Pasaje fuente |
Debemos su divulgación a un escritor de culto al que se llamó “impío
contumaz”: el valenciano y naturalista Vicente Blasco Ibáñez, quien lo
versiona e incluye en la novela Cañas y Barro.
Relata la historia del pastorcillo que
apacentaba cabras, y paseaba orgulloso con una serpiente enroscada al cuello, a
la que en sus primeros días amamantó con leche recién ordeñada, y trató como a
un ser humano. Por brujo tenían las gentes de la Albufera al muchacho, y por el
mismísimo diablo, al ofidio al que llamaba Sancha, y en quien reconocían
a su protector contra los reptiles que poblaban una densa flora selvática. La
leyenda, endulzada con la mutua satisfacción en los juegos infantiles que
alegraban sus horas, o la reciprocidad del reconocimiento de los valores que
asienta las amistades sólidas, se pierde en el rumor persistente, inverificable
y mitificado, durante los años de su ausencia.

Registros almacenados:
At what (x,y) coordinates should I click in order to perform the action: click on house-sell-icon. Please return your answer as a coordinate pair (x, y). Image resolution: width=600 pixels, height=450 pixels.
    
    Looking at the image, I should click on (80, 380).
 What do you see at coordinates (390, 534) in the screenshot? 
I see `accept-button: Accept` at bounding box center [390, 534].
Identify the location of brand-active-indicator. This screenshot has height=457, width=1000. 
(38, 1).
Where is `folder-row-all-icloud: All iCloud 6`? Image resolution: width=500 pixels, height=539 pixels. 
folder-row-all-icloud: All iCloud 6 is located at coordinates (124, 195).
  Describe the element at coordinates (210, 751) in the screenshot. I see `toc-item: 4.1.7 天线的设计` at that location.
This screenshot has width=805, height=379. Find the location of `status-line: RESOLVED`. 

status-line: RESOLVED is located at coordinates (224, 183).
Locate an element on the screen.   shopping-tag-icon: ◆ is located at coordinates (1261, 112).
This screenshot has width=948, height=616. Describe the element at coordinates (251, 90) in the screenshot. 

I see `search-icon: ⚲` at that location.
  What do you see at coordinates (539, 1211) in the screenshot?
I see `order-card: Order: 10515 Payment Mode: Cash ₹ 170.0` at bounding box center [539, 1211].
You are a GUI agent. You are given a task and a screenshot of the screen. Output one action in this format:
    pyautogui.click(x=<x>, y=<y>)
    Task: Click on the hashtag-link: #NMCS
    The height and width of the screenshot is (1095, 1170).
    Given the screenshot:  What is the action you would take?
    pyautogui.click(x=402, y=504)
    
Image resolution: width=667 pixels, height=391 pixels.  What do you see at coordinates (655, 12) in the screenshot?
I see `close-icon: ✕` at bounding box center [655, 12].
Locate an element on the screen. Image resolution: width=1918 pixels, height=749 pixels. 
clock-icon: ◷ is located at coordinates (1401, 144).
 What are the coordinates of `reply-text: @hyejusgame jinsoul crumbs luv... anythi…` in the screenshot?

Preguntas de estudio |
[A] Transcribe del pasaje sobre la serpiente Sancha el fragmento que empieza con "Relata la historia" y continúa hasta "de su ausencia.".
[B] Según el pasaje sobre la serpiente Sancha, ¿en qué novela incluyó Vicente Blasco Ibáñez su versión de la historia?

Resultados en orden |
[A]
Relata la historia del pastorcillo que
apacentaba cabras, y paseaba orgulloso con una serpiente enroscada al cuello, a
la que en sus primeros días amamantó con leche recién ordeñada, y trató como a
un ser humano. Por brujo tenían las gentes de la Albufera al muchacho, y por el
mismísimo diablo, al ofidio al que llamaba Sancha, y en quien reconocían
a su protector contra los reptiles que poblaban una densa flora selvática. La
leyenda, endulzada con la mutua satisfacción en los juegos infantiles que
alegraban sus horas, o la reciprocidad del reconocimiento de los valores que
asienta las amistades sólidas, se pierde en el rumor persistente, inverificable
y mitificado, durante los años de su ausencia.

[B] En Cañas y Barro.